» **Records provided**:
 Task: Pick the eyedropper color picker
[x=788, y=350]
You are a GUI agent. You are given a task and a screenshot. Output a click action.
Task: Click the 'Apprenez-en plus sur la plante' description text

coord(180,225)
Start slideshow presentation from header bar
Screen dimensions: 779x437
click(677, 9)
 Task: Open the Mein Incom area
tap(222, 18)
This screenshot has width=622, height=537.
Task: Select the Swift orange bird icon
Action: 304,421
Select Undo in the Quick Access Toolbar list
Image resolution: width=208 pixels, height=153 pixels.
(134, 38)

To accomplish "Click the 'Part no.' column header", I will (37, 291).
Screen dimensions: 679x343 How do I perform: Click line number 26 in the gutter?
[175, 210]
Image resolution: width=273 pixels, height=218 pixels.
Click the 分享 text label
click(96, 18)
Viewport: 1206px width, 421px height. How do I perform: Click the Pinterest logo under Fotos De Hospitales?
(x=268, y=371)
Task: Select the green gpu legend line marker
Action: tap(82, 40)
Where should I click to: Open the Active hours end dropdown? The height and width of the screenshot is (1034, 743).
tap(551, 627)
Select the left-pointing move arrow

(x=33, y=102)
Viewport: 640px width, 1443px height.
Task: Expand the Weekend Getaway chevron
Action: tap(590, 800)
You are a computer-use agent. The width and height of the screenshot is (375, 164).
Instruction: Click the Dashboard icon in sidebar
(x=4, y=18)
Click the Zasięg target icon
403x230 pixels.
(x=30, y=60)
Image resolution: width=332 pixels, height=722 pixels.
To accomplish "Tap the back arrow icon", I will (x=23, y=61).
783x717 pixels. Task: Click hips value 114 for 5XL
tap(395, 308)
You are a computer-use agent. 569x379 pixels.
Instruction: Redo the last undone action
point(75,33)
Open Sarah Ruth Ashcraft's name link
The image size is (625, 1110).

» **What the task requires**: Line by line, retype the whole listing exactly.

» **Result**:
 Task: Pick the eyedropper color picker
[x=788, y=350]
You are a GUI agent. You are given a task and a screenshot. Output a click action.
Task: Click the 'Apprenez-en plus sur la plante' description text

coord(180,225)
Start slideshow presentation from header bar
Screen dimensions: 779x437
click(677, 9)
 Task: Open the Mein Incom area
tap(222, 18)
This screenshot has width=622, height=537.
Task: Select the Swift orange bird icon
Action: 304,421
Select Undo in the Quick Access Toolbar list
Image resolution: width=208 pixels, height=153 pixels.
(134, 38)

To accomplish "Click the 'Part no.' column header", I will (37, 291).
Screen dimensions: 679x343 How do I perform: Click line number 26 in the gutter?
[175, 210]
Image resolution: width=273 pixels, height=218 pixels.
Click the 分享 text label
click(96, 18)
Viewport: 1206px width, 421px height. How do I perform: Click the Pinterest logo under Fotos De Hospitales?
(x=268, y=371)
Task: Select the green gpu legend line marker
Action: tap(82, 40)
Where should I click to: Open the Active hours end dropdown? The height and width of the screenshot is (1034, 743).
tap(551, 627)
Select the left-pointing move arrow

(x=33, y=102)
Viewport: 640px width, 1443px height.
Task: Expand the Weekend Getaway chevron
Action: tap(590, 800)
You are a computer-use agent. The width and height of the screenshot is (375, 164).
Instruction: Click the Dashboard icon in sidebar
(x=4, y=18)
Click the Zasięg target icon
403x230 pixels.
(x=30, y=60)
Image resolution: width=332 pixels, height=722 pixels.
To accomplish "Tap the back arrow icon", I will (x=23, y=61).
783x717 pixels. Task: Click hips value 114 for 5XL
tap(395, 308)
You are a computer-use agent. 569x379 pixels.
Instruction: Redo the last undone action
point(75,33)
Open Sarah Ruth Ashcraft's name link
The image size is (625, 1110).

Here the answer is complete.